The International Rescue Committee (IRC) released their 2019 report of nations they believe most likely to experience this year’s worst humanitarian crises. Yemen topped the list, citing the internationally recognized government’s fight against the Houthi movement as triggering the world’s worst humanitarian crisis. The IRC estimates that 24 million Yemenis (nearly 80% of the population) need humanitarian assistance including almost 16 million experiencing crisis levels of food insecurity and 1.2 million suffering from treatable illnesses such as cholera. The bitter civil war is reaching its fourth year – so what is happening and what can be done?
Yemen’s civil war started in 2014 when Houthi fighters overthrew the government and took control of political structures in Sanaa, the capital.
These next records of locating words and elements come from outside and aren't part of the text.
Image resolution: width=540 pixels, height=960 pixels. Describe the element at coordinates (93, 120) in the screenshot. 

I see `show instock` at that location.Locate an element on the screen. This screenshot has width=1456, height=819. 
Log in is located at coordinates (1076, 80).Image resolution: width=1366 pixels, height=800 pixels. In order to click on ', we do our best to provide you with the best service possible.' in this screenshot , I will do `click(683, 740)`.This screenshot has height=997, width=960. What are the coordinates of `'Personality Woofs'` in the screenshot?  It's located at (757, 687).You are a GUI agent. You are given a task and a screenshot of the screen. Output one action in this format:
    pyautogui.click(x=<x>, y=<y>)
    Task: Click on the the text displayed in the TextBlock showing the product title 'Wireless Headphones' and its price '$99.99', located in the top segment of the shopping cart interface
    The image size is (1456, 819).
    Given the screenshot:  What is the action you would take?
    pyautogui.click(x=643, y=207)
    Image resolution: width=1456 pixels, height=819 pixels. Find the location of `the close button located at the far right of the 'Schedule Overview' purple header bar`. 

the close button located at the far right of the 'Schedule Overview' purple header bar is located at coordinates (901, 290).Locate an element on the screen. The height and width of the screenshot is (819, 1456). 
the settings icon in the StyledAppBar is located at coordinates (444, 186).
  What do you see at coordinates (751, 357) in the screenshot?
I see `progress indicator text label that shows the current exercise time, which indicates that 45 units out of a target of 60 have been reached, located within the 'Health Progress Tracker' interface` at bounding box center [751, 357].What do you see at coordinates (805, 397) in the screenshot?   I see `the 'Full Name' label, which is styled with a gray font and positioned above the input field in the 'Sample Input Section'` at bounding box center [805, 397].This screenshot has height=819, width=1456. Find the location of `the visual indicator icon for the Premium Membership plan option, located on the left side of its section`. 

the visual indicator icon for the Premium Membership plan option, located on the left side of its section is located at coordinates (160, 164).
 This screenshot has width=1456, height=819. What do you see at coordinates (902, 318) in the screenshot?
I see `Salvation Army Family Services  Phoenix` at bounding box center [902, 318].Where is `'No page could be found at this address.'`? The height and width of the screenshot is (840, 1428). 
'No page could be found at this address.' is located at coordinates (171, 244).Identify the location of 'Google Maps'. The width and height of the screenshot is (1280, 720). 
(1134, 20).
The rebels took over political institutions amongst fierce protests in 2014 following welfare payment delays and the reduction of fuel subsidies. In August 2014, The Guardian highlighted the importance of fuel subsidies which kept down the costs of transport, food, and water, but also the stress they put on the economy. When the protests began, more than half of the population were already in poverty. That year’s higher prices led to Yemen’s poorest people selling the few assets they had to afford basic commodities. This was only the beginning of their struggle.
Houthi leaders gained ground in Yemen among territorial divisions and an increase of armed factions in a time of lawlessness and absence of functioning institutions. Many believe that most of Yemen’s problems were caused by outside actors, as it is caught in a Saudi-Iranian, Sunni-Shia conflict. The reality is more complex, Aljazeera reported in 2018. Houthi leader Mohammed al-Bukhaiti explained in an interview that religion is not fundamental to their position – the group exists in a transitional capacity and will withdraw when a new Yemeni government is formed.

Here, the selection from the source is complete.